-- Instructions for the task --
Without any of the pictures, transcribe all the lines below exactly.

-- Study material --

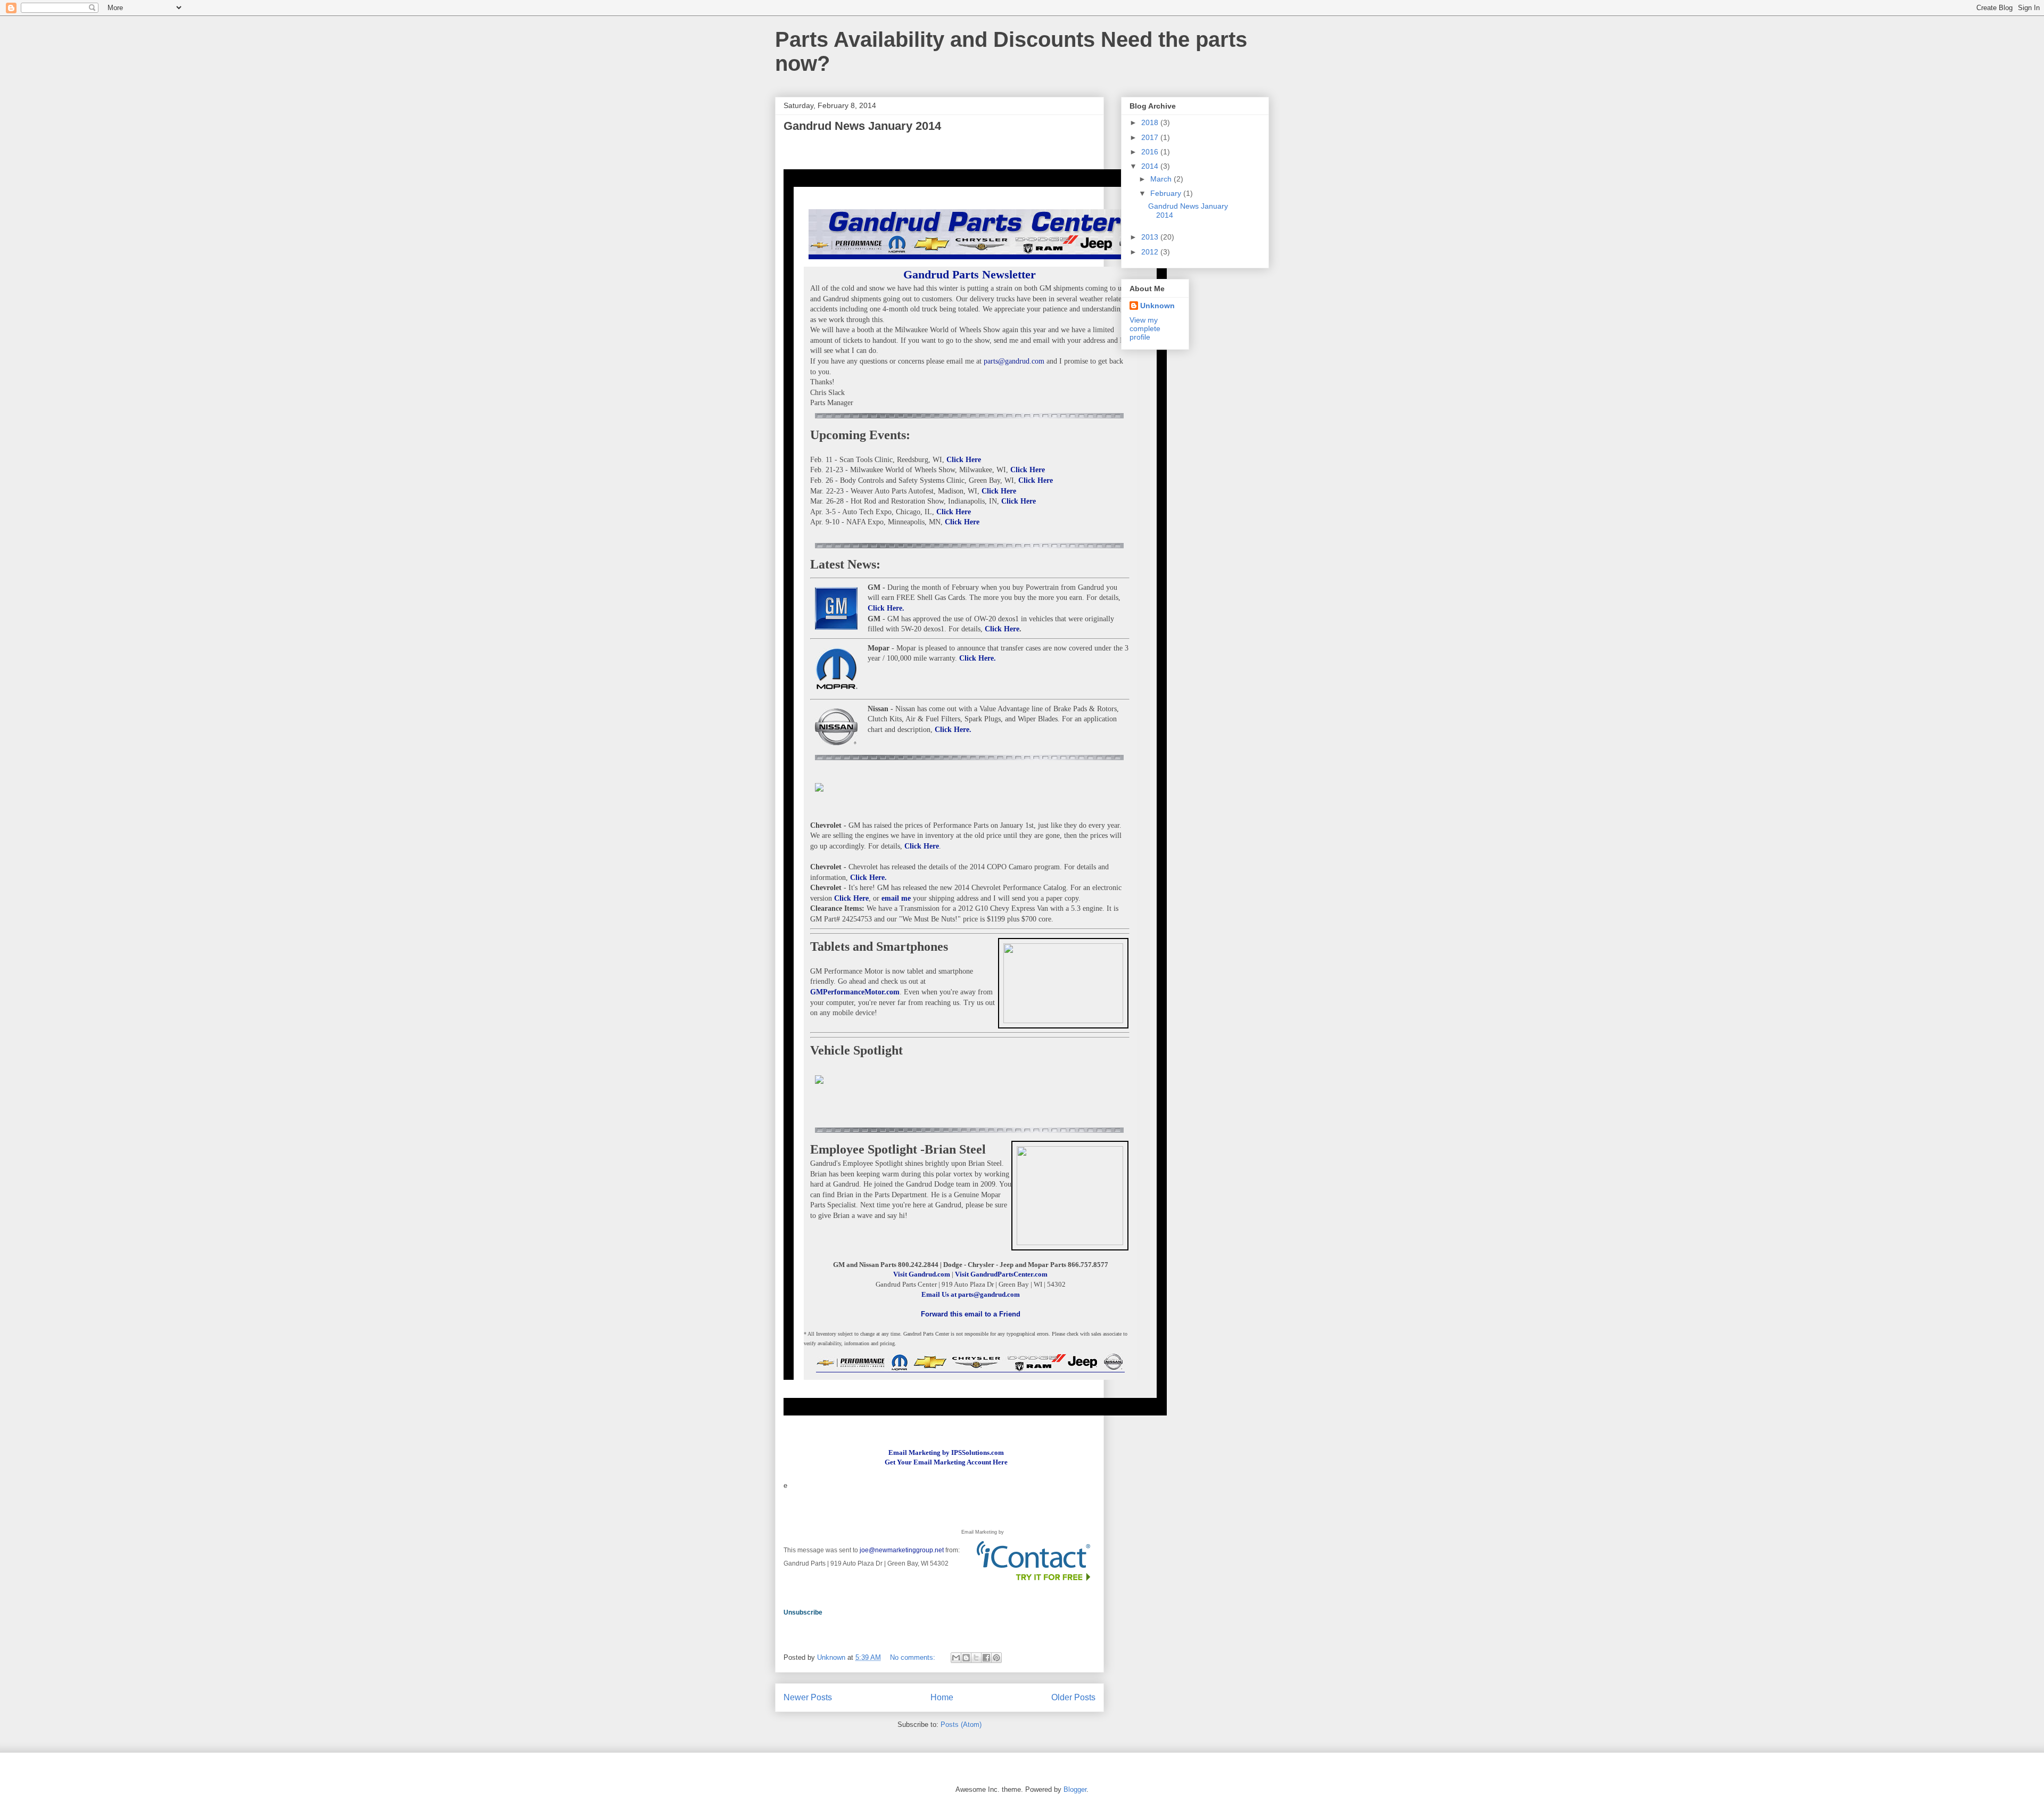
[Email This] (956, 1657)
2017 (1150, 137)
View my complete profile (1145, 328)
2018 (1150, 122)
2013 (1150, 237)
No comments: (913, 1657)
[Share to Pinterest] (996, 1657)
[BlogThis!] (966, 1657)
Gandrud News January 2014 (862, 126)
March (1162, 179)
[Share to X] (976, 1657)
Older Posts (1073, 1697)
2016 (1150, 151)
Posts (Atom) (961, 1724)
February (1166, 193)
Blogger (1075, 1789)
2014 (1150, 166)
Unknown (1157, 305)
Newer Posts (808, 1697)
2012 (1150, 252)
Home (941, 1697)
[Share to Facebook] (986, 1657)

-- Result for this task --
[Email This] (956, 1657)
2017 (1150, 137)
View my complete profile (1145, 328)
2018 (1150, 122)
2013 (1150, 237)
No comments: (913, 1657)
[Share to Pinterest] (996, 1657)
[BlogThis!] (966, 1657)
Gandrud News January 2014 (862, 126)
March (1162, 179)
[Share to X] (976, 1657)
Older Posts (1073, 1697)
2016 (1150, 151)
Posts (Atom) (961, 1724)
February (1166, 193)
Blogger (1075, 1789)
2014 (1150, 166)
Unknown (1157, 305)
Newer Posts (808, 1697)
2012 (1150, 252)
Home (941, 1697)
[Share to Facebook] (986, 1657)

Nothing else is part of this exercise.